In ihren Schlussplädoyers am Donnerstag machten beide Seiten nochmals vehement ihren Standpunkt klar: Die Vertreter der Hauptklägerin machten erneut das "Suchtpotenzial" von Instagram und Co. für die psychischen Probleme der 20-Jährigen verantwortlich. Die Verteidigung erklärte, dass keiner der vor Gericht befragten Experten einen direkten Zusammenhang zwischen der Internetnutzung und den gesundheitlichen Problemen hergestellt habe.
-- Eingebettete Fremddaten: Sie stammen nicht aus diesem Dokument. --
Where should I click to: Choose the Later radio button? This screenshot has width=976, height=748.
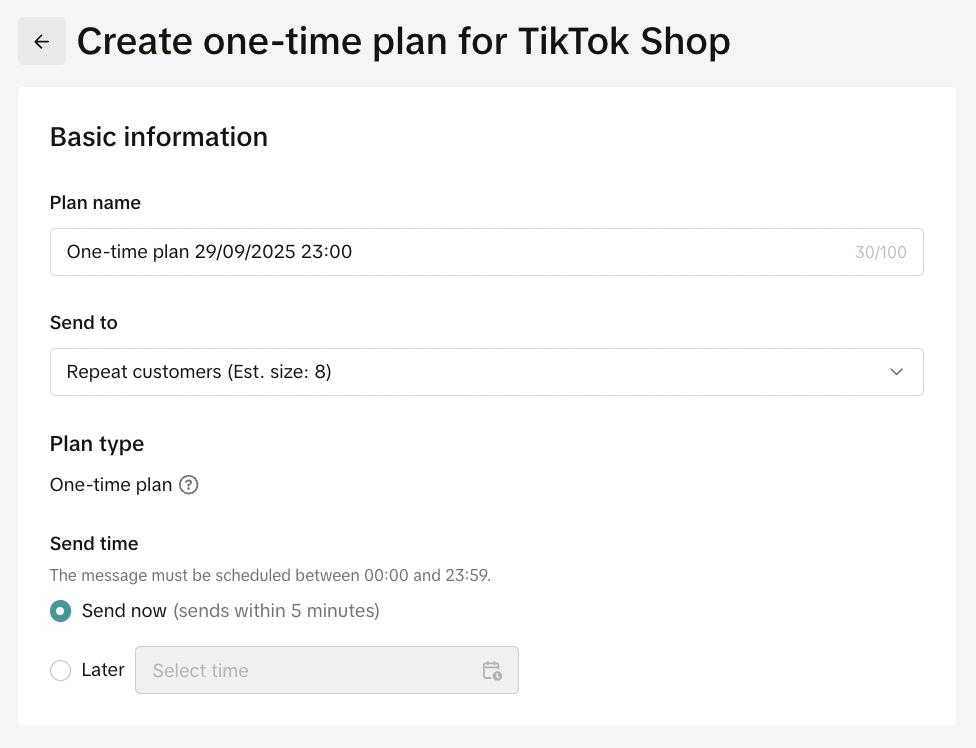pos(61,670)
In dem Prozess hatten unter anderem der Chef des Internetkonzerns Meta, Mark Zuckerberg, und Instagram-Chef Adam Mosseri ausgesagt. Beide wiesen die Vorwürfe zurück. Die Hauptklägerin dagegen schilderte vor Gericht eine zwanghafte Fixierung auf die Plattformen Youtube und Instagram. "Ich war noch jung und habe meine gesamte Zeit damit verbracht", sagte sie. "Jedes Mal, wenn ich versuchte, mich davon zu lösen, funktionierte es einfach nicht."
Das Ergebnis des Prozesses dürfte einen Maßstab für die Entscheidung über tausende weitere Klagen setzen. Darin wird den Tech-Riesen vorgeworfen, junge Nutzerinnen und Nutzer abhängig gemacht zu haben und damit für Depressionen, Essstörungen, Psychiatrie-Aufenthalte und sogar Suizide verantwortlich zu sein.